<<Marxism... Is it a political commitment, an ethical affiliation, a methodological relation, all of them but to what extent? >>
I am coming more and more to the view that the most important issue for Marxism is Ethics. I think theory of knowledge is vital, but it is not knowledge which is really revolutionary. Marx took the development of the bourgeoisie's theory of knowledge to a new height, but it was not in that that lay his revolutionary essence. If we remain at the level of Marx's theory of knowledge (materialism, dialectics, critique of political economy, etc.) we do no more than take bourgeois science forward, even if to a point they can't take it themselves! To go beyond is to be able to live differently, and that it not just a uestion of the nature of knowledge and its limits.
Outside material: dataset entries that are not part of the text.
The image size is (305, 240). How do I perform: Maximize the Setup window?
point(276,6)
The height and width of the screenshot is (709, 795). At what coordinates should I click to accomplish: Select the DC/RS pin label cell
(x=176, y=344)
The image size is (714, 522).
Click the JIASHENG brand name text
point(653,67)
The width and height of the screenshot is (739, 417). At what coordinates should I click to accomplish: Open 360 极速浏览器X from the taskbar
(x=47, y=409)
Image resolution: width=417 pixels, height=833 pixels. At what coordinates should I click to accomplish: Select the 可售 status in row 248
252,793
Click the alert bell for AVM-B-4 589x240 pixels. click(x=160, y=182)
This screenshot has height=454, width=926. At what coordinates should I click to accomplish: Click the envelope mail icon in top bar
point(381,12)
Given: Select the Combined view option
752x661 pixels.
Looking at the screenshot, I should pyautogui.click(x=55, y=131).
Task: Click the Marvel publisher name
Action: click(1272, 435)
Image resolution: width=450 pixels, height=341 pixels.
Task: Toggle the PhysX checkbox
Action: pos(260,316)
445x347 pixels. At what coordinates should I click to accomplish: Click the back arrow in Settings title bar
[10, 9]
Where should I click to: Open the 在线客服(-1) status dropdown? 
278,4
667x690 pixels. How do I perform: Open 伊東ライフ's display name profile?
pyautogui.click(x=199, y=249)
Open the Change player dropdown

<<discourse. Here I am primarily using it in the Foucauldian sense, discourses creating their own regimes of truth, ...>>
In Ilyenkov's 5th essay <http://home.mira.net/~andy/essay5.htm> he points out what Hegel had done with the subject matter of logic:
"when Hegel formulated a programme for the critical transformation of logic as a science, he posed the task of bringing it ... into correspondence with its real object, i.e. with real thought, with its real universal forms and laws.
"The last-named do not exist in thought simply or even so much as schemas and rules of conscious thinking, but rather as universal schemas of objective thinking that are realised not so much as a subjective psychic act as the productive process that created science, technique and morality. "
I see this as a key to what made Hegel's Logic so powerful.
Now, in the late 19th century, before the rise of "structuralism", we had natural scientists insisting on "sensations" as the subject matter of their science and rejecting concepts indicating something "beyond sensation" and this was what was behind Lenin's famous 1908 polemic. Natural science overcame this one-sidedness and science progressed courtesy of all sorts of so-called metaphysical concepts, though much more self-critically than before.
It seems to me that in "post-strucuralism" we have a kind of "return to the old at a higher level" (if you'll excuse the term!). The writers (especially now the historians and social people) dissolve the structures deemed to be "beyond" the text and want to make the subject matter of their science(s) just the text.
This is probably an exaggeration of anything most of them would actually say. Nevertheless, the constant talk of "text" and "discourse" seems to carry with it the same rejection of what Hegel would have called "real thought" and what Marx may have called "the totality of social relations" or "practical activity".
I have to say I think that Foucault has something. He is FORCING us to be more precise. But if power rests on nothing but "discourse" and "text" we are in deep shit.